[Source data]
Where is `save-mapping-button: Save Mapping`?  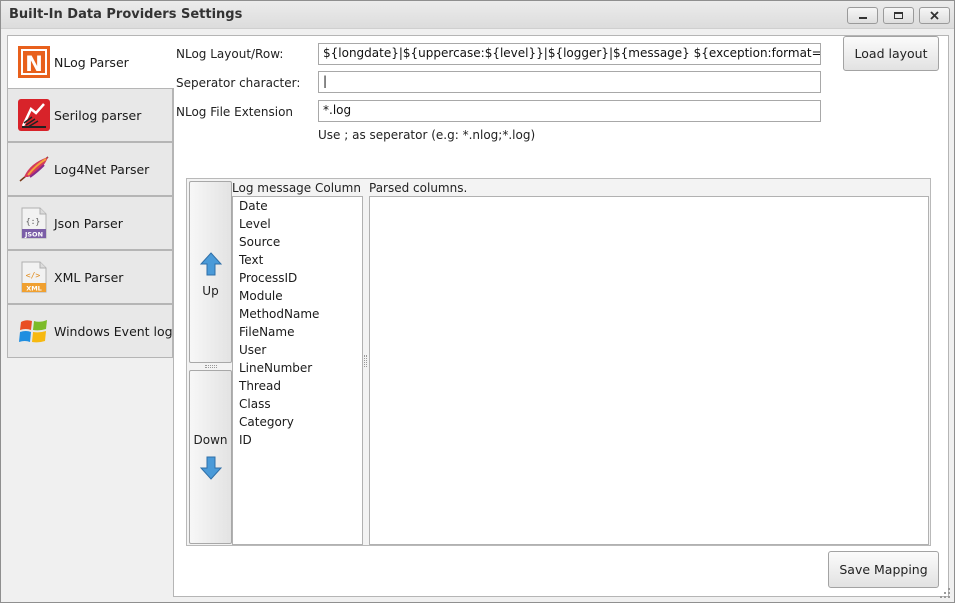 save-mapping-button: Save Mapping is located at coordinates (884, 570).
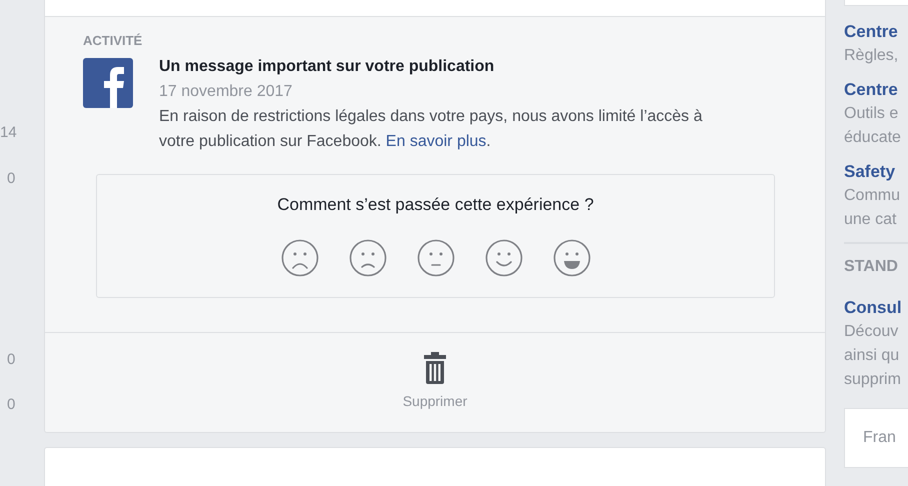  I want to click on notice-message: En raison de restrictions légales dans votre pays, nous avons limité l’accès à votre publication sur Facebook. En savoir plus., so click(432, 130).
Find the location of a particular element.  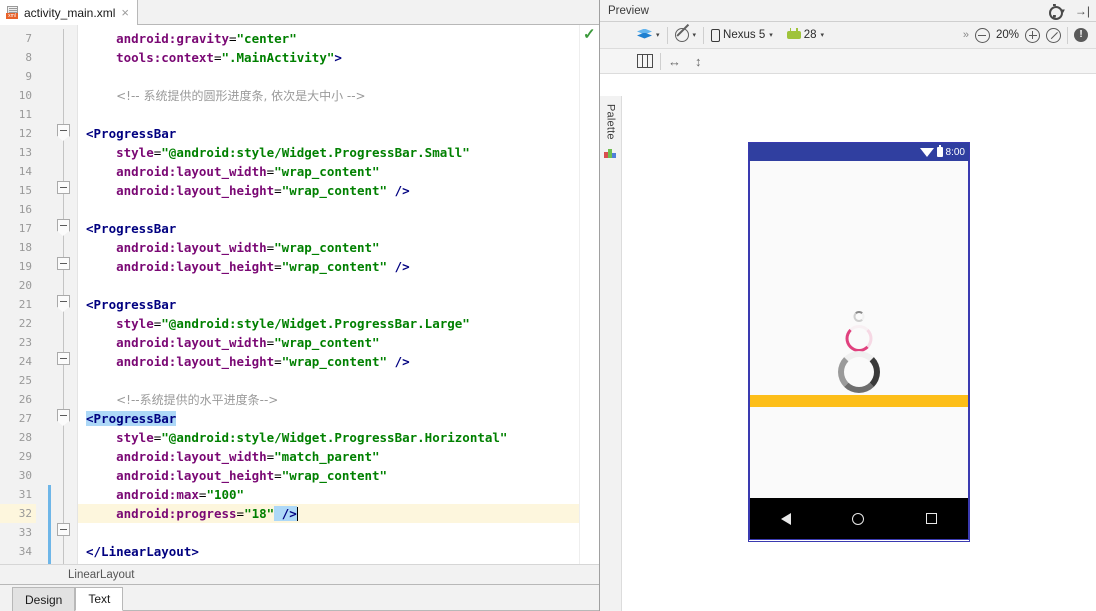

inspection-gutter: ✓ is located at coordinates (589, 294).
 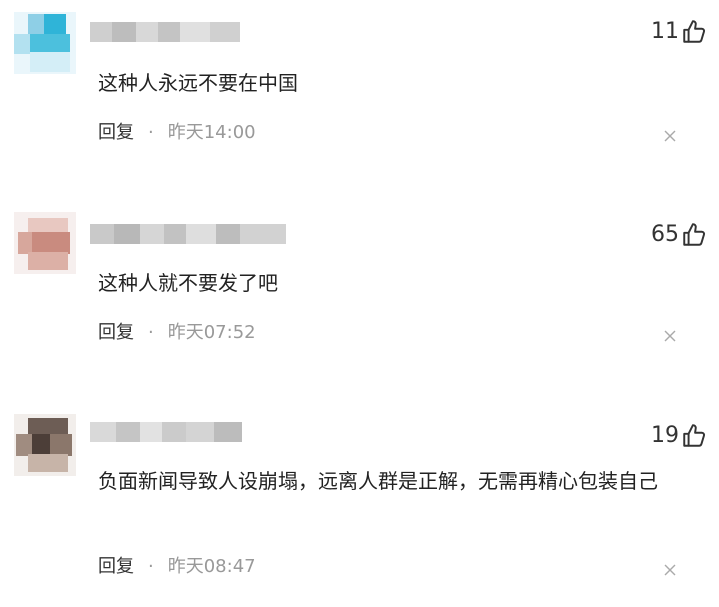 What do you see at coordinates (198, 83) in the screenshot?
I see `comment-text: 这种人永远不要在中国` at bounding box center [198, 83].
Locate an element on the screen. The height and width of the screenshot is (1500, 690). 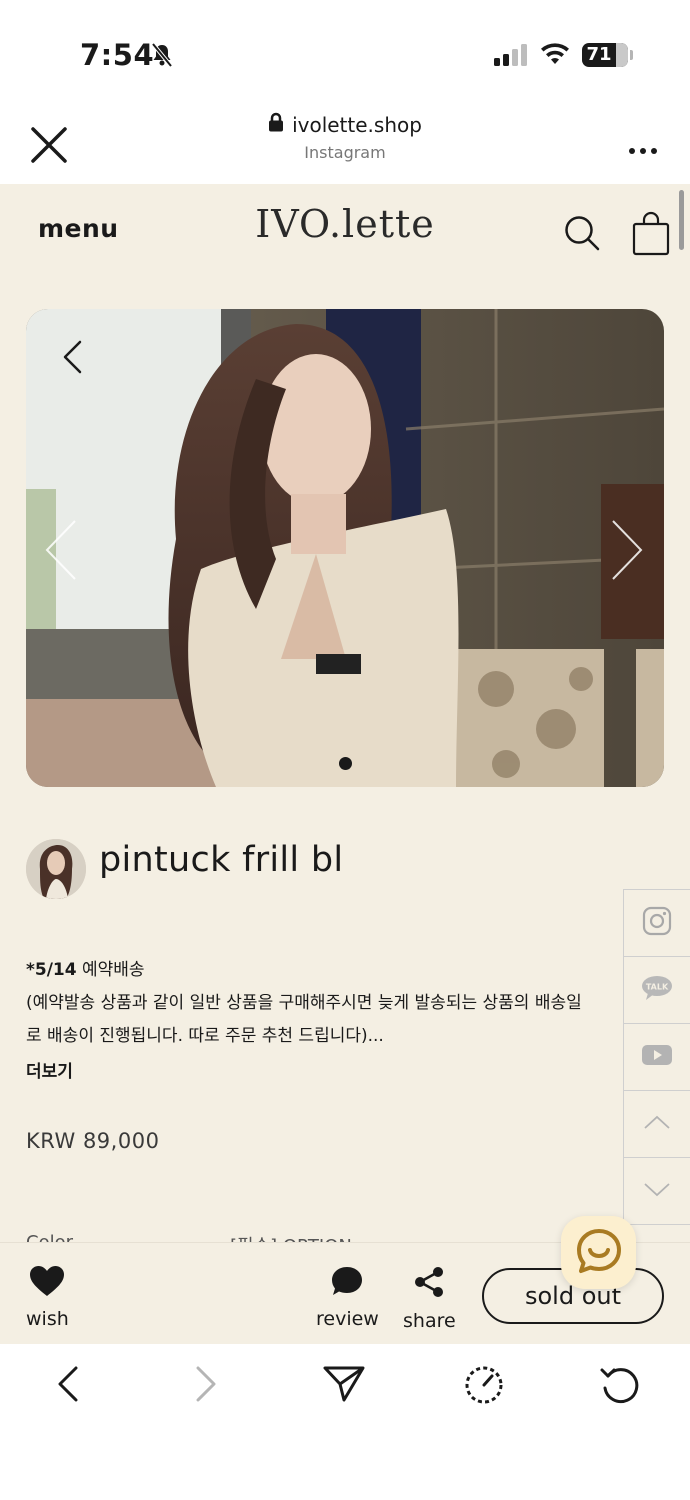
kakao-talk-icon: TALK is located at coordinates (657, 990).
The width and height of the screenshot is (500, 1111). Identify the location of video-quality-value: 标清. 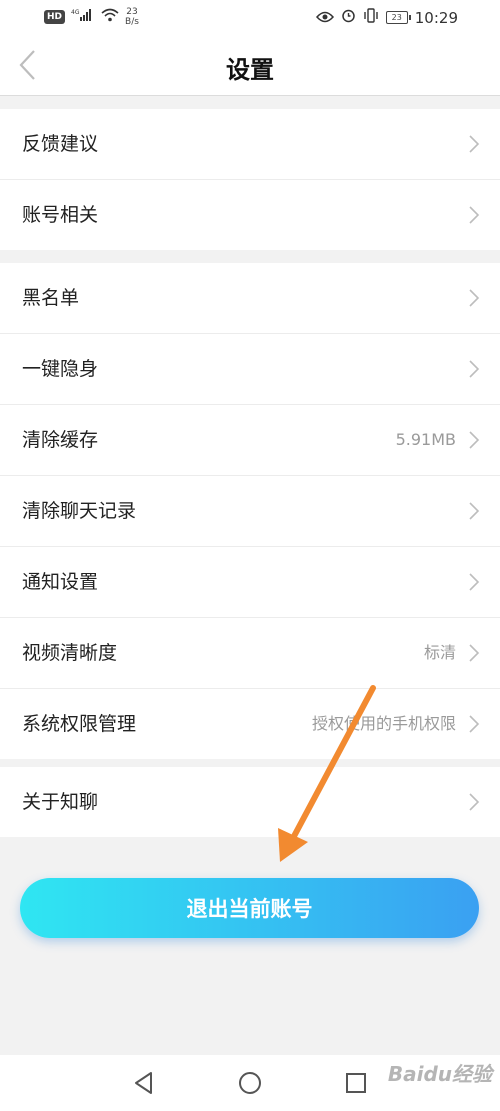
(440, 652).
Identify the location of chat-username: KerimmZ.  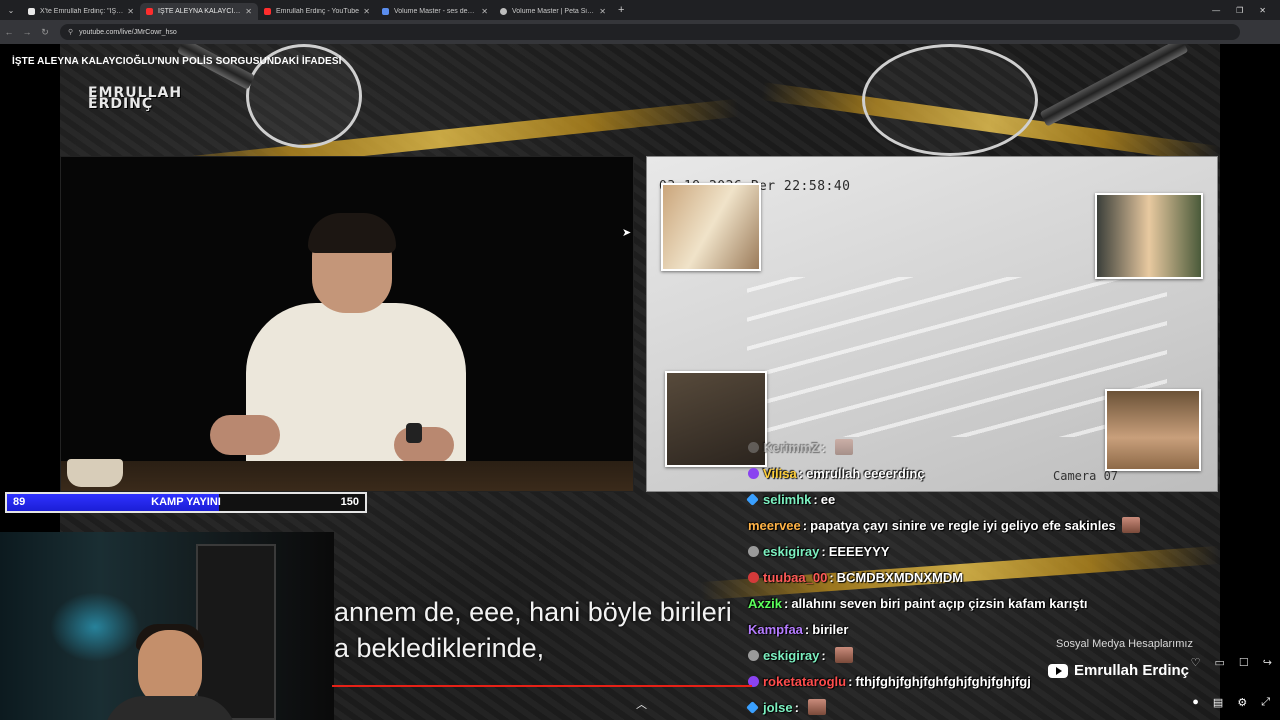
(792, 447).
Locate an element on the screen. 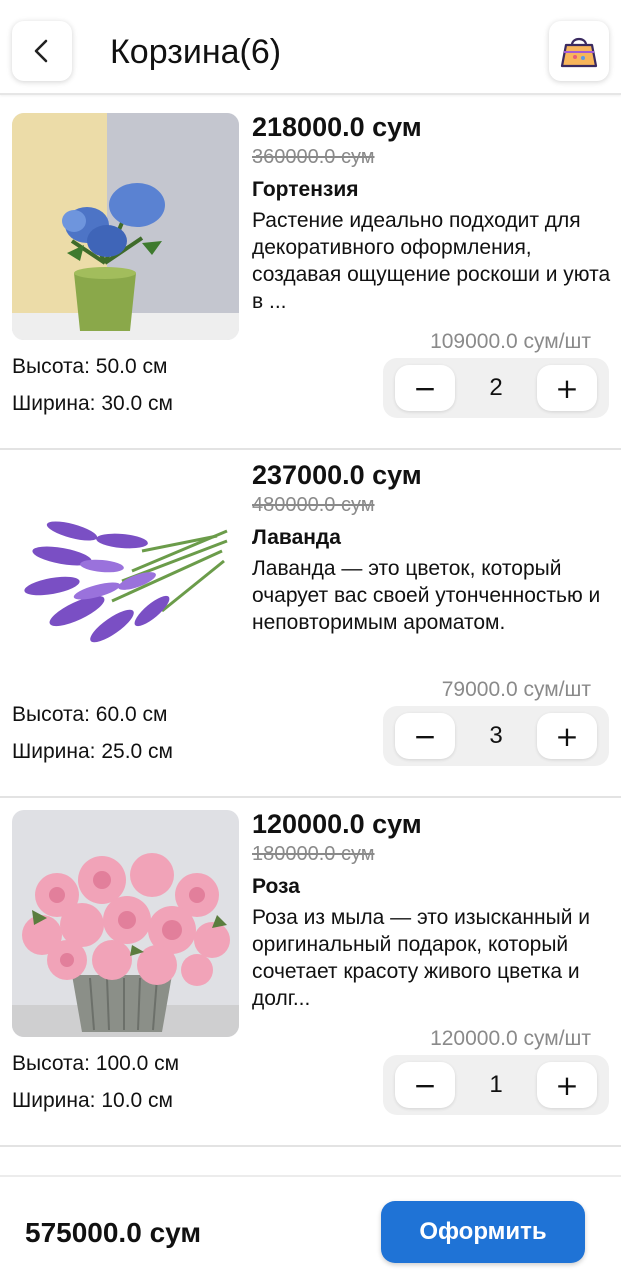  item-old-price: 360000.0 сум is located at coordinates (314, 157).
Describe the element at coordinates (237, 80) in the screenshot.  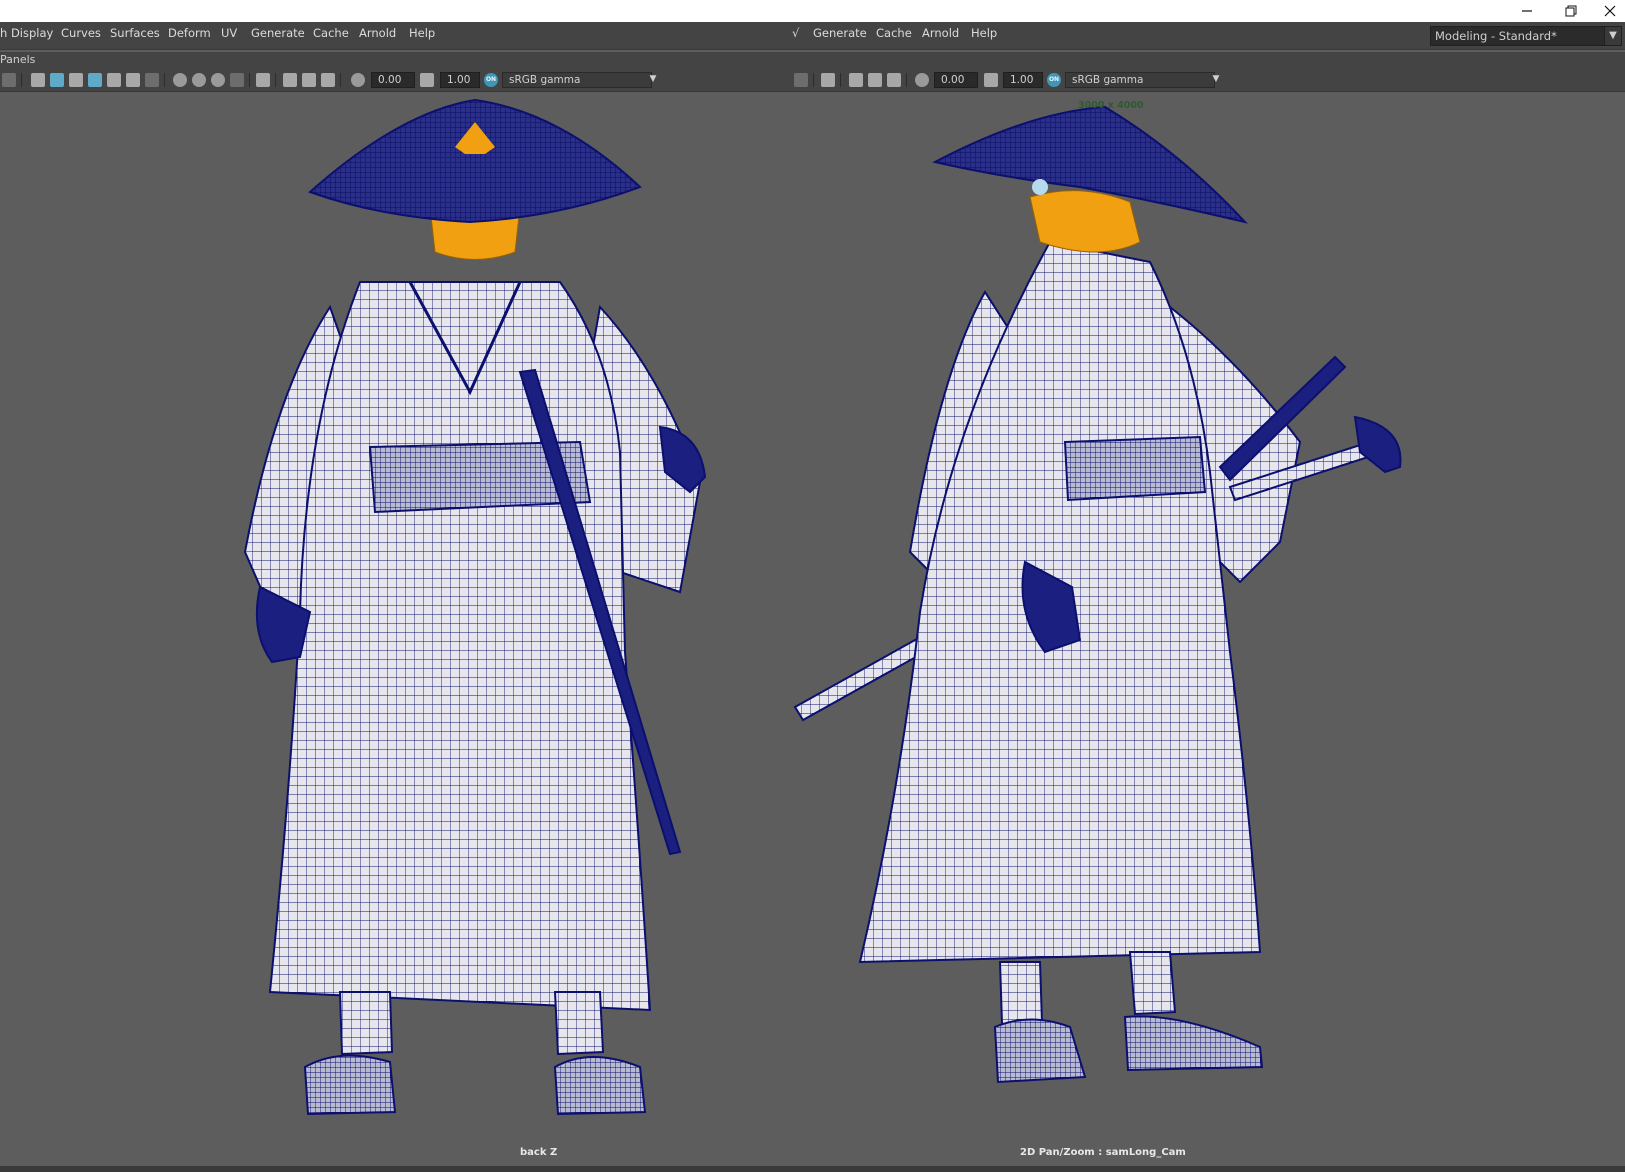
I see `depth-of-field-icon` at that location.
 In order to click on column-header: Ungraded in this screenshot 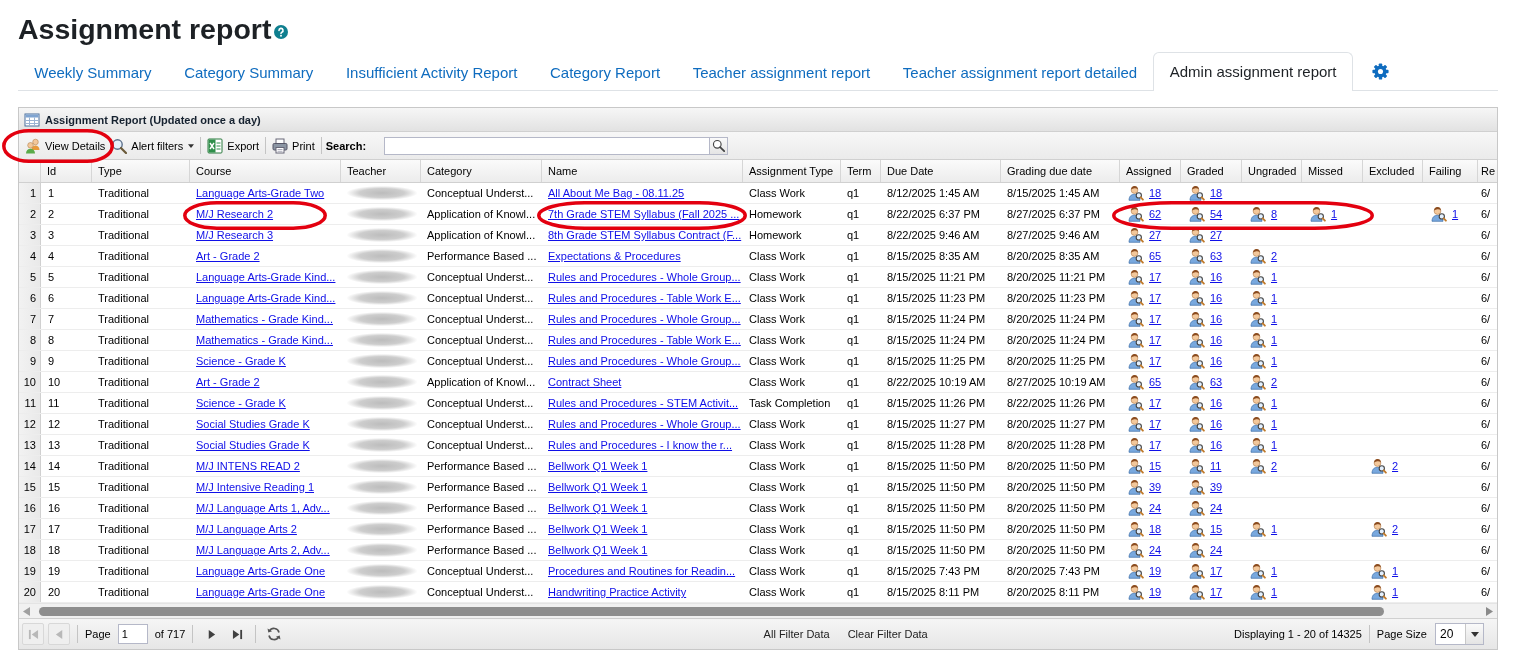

Assignment: Rewrite the records from the line containing "Describe the element" through the end of the records, replacing "screenshot" with "screen image" and keeping everything else the same. Omit the pictures.

Answer space:
Describe the element at coordinates (237, 80) in the screen image.  
I see `depth-of-field-icon` at that location.
 In order to click on column-header: Ungraded in this screen image 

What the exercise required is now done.